Wednesday, August 26, 2009

Opportunity Cost

Some dude via Sully:
There is a principled human-rights position on all this. You can say: "No one wants to see bad things happen to people, but I honestly believe abusive tactics are so corrosive of our society's principles that it would be better for 10,000 Americans to be killed in a terrorist attack than for us to prevent the attack by subjecting a morally culpable terrorist to non-lethal forms of coercion that cause no lasting physical or mental harm."

That would be the honest argument, but it is not going to persuade many people. Thus the continued pretense, against all evidence and logic, that the tactics don't work.

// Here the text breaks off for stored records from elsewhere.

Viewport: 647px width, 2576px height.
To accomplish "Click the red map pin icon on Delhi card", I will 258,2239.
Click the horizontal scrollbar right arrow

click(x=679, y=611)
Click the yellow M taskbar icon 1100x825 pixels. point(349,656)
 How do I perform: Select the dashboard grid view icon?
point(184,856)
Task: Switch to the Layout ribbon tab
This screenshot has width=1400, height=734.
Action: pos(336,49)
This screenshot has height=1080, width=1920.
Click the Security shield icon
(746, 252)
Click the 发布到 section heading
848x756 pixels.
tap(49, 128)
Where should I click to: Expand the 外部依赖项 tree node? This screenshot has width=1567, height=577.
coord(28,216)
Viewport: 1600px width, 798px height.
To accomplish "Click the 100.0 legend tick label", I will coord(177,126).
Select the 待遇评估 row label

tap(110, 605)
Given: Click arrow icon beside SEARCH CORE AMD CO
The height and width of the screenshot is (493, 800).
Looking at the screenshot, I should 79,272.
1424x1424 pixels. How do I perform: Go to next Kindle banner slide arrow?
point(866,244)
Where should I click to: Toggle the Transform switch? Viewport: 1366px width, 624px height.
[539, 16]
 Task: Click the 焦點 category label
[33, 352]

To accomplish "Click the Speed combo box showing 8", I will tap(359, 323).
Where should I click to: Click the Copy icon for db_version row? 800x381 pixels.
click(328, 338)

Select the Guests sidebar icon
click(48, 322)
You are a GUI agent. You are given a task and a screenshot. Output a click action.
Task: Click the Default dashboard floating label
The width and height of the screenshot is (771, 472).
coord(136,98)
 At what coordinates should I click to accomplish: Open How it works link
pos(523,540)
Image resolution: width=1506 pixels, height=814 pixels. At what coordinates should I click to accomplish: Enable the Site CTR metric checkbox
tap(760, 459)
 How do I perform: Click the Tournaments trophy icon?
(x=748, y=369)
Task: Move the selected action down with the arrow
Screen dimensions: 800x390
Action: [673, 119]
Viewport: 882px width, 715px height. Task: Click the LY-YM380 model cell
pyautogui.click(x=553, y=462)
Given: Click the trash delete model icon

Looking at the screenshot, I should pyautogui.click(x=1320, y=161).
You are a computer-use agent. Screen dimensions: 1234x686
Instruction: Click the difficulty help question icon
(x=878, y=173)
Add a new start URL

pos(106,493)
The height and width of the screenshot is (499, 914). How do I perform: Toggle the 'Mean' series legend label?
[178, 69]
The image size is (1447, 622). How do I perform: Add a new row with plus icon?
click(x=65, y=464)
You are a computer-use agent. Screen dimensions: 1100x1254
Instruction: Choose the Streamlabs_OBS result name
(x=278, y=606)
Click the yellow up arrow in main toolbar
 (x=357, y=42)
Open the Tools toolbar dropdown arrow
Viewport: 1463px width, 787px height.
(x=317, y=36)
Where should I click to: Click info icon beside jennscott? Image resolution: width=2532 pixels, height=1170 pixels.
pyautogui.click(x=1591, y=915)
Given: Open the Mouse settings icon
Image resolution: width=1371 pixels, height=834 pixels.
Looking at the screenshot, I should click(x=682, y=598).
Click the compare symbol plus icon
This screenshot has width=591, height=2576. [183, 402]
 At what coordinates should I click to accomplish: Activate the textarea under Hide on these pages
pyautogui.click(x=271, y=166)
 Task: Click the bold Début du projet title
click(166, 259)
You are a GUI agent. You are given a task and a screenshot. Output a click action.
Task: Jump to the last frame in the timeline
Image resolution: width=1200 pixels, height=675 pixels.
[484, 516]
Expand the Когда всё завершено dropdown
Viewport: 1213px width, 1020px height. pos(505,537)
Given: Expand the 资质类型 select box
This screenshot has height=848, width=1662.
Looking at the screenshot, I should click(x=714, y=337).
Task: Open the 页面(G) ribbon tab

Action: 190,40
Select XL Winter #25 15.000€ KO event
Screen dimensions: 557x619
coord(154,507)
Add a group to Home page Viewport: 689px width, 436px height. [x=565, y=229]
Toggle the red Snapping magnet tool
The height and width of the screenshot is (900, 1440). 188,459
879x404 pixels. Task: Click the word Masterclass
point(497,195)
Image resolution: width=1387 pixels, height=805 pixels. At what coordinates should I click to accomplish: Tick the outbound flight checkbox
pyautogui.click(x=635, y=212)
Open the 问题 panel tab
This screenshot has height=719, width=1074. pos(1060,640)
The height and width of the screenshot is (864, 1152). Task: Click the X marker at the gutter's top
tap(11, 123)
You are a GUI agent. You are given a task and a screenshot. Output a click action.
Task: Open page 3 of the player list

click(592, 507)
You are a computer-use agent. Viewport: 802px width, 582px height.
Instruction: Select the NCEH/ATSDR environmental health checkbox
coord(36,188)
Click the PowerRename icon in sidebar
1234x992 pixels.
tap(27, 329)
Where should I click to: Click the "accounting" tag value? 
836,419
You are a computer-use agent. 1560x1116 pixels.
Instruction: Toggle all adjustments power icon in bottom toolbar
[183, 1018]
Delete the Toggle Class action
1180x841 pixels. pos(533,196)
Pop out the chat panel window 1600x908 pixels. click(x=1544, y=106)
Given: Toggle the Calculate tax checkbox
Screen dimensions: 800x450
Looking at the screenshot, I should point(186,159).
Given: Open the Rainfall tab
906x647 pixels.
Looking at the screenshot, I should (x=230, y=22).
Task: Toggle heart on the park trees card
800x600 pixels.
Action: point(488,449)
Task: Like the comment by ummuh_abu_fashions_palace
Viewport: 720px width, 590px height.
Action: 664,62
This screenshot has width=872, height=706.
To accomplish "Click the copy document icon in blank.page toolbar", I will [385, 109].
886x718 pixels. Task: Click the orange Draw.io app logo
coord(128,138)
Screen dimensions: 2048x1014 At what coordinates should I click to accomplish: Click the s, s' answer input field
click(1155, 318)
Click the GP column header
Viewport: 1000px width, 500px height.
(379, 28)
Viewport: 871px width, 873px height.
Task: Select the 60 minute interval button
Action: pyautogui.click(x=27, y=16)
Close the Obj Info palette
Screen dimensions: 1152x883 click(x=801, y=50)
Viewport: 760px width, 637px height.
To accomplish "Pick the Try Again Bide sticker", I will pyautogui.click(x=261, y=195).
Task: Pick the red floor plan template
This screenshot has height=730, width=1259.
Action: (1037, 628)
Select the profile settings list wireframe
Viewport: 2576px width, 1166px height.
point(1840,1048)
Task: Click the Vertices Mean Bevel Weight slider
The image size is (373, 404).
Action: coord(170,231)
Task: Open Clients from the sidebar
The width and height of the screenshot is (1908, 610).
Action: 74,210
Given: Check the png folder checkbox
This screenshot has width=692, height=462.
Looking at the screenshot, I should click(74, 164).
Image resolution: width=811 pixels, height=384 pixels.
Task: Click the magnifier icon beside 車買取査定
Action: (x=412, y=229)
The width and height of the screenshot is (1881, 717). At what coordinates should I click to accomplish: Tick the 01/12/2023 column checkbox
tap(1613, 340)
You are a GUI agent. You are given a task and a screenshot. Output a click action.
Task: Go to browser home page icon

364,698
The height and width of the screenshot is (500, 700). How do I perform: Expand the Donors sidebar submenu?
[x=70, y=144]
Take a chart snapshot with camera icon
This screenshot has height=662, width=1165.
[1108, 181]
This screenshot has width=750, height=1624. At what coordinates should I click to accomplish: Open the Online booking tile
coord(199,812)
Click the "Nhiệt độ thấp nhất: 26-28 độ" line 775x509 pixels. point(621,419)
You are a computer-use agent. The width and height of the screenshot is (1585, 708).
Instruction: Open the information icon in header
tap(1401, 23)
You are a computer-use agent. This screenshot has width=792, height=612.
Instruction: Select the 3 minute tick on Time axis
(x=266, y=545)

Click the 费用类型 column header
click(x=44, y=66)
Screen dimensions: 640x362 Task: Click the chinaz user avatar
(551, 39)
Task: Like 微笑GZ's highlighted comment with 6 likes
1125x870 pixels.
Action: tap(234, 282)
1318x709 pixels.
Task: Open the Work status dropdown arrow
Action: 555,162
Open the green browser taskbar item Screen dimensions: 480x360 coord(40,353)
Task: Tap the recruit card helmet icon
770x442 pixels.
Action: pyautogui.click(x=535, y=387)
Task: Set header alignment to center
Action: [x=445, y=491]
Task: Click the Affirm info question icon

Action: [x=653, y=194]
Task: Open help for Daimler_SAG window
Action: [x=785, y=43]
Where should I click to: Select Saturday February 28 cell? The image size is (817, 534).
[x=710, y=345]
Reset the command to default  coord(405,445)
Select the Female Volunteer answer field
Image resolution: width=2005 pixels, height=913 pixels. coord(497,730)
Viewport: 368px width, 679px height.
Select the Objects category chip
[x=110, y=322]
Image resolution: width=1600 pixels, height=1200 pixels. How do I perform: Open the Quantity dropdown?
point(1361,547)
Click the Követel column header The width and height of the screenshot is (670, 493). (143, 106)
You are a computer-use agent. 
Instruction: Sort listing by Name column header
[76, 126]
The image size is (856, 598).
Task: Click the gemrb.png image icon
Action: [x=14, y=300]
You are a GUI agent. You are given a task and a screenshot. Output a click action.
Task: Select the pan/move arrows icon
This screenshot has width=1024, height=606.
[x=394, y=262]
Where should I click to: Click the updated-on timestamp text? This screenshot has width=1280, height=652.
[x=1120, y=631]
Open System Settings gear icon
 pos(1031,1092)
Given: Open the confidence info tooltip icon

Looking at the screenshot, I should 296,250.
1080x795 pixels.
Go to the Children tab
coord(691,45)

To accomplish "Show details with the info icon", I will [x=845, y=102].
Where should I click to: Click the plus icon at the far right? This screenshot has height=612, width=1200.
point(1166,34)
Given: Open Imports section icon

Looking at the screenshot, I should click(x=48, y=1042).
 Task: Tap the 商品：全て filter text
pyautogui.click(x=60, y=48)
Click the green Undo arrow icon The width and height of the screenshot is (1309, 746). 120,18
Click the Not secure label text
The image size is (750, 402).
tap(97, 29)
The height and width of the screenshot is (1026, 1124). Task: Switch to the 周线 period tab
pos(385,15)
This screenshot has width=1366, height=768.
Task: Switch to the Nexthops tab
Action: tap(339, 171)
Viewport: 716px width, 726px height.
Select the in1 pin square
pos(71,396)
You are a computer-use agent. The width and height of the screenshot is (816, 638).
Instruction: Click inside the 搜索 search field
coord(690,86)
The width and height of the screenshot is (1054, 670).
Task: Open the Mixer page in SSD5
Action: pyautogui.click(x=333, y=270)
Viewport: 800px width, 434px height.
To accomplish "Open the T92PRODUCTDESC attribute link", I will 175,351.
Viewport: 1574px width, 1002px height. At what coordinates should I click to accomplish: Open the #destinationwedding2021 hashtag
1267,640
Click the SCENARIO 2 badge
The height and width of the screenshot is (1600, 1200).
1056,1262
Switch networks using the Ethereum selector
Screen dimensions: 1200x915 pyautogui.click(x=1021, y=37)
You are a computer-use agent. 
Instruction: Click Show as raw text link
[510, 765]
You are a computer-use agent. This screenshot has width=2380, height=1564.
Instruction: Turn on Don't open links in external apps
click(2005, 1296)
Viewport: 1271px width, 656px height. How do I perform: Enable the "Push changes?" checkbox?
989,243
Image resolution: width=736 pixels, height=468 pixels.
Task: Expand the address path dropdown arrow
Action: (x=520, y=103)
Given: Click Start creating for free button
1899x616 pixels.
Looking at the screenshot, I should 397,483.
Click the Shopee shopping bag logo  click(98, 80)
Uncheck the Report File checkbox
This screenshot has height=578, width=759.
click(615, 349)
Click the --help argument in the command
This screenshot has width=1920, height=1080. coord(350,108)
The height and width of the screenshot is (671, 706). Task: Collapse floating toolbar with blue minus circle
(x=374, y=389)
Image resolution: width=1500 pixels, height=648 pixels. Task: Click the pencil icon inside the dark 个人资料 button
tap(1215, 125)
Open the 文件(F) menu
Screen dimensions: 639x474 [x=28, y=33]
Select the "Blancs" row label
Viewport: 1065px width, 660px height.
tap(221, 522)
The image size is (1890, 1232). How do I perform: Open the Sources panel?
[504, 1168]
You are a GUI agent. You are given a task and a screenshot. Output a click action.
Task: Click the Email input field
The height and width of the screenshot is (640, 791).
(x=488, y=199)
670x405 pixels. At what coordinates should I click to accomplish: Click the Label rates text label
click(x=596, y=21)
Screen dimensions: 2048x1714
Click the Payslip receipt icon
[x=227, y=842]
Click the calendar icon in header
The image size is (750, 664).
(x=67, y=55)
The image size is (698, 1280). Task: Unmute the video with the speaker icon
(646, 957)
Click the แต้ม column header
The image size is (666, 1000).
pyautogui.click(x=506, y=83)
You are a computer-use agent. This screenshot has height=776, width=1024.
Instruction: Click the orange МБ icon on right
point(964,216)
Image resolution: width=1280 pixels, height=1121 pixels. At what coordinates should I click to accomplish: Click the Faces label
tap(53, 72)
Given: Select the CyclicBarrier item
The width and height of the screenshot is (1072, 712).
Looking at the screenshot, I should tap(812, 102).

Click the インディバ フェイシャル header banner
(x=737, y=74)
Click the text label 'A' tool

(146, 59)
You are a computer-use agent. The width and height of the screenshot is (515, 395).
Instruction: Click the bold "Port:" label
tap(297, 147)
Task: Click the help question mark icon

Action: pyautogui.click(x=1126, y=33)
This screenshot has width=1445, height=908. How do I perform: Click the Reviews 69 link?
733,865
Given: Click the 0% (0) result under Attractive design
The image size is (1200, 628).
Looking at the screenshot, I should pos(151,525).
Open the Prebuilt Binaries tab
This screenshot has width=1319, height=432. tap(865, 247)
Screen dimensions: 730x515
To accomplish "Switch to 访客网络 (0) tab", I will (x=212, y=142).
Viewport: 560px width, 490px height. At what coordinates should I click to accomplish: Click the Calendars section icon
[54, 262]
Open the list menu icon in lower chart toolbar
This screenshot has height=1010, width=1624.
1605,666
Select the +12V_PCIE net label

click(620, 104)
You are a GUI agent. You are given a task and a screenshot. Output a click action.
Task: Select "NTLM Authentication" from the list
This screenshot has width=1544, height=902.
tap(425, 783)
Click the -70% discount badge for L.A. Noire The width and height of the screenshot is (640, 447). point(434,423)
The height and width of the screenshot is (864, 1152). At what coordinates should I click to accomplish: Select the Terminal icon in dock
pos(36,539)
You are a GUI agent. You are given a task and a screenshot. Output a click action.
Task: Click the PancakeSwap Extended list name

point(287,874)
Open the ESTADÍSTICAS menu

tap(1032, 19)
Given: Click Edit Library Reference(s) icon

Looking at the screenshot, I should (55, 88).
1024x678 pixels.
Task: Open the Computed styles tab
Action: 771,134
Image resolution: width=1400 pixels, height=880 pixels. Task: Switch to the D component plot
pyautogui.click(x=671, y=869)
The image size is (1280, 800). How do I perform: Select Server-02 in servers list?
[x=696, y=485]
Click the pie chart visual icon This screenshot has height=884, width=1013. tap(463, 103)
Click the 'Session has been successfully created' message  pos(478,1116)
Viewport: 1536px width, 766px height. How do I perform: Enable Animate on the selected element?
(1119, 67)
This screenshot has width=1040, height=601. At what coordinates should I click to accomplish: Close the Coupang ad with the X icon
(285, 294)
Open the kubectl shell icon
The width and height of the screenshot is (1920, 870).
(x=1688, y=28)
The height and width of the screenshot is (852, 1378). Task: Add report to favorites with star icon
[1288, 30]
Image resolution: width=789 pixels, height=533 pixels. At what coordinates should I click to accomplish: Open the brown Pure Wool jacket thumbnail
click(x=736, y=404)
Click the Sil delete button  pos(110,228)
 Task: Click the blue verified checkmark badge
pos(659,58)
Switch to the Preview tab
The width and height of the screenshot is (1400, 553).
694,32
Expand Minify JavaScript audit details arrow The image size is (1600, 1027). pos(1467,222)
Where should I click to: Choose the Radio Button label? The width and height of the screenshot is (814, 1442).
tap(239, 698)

The "the tactics don't work" bit aside, the point, as I've said many times on this blog, is that I AM one of the people who believes that using "abusive tactics are so corrosive of our society's principles" are not worth the price of, say, 10,000 Americans being killed in a terrorist attack. Yeah it's tragic that people will have to lose their lives for us to keep our moral compass, just as they have in several wars over the last few centuries, but surely this is a price for the very freedom everybody loves to go on and on about that we're willing to pay, no?

Everything, including an issue like this, is opportunity cost: losing people while keeping our most important principles is a price we should be willing to pay, just like the 50,000 people killed in car accidents a year is a price we're all willing to pay to be able to get in a metal box and hurtle down a road surrounded by other cars at 75mph because we want to get where we gotta get to. Not a perfect analogy, but one of opportunity cost anyway. (I'm lying...it's perfect.)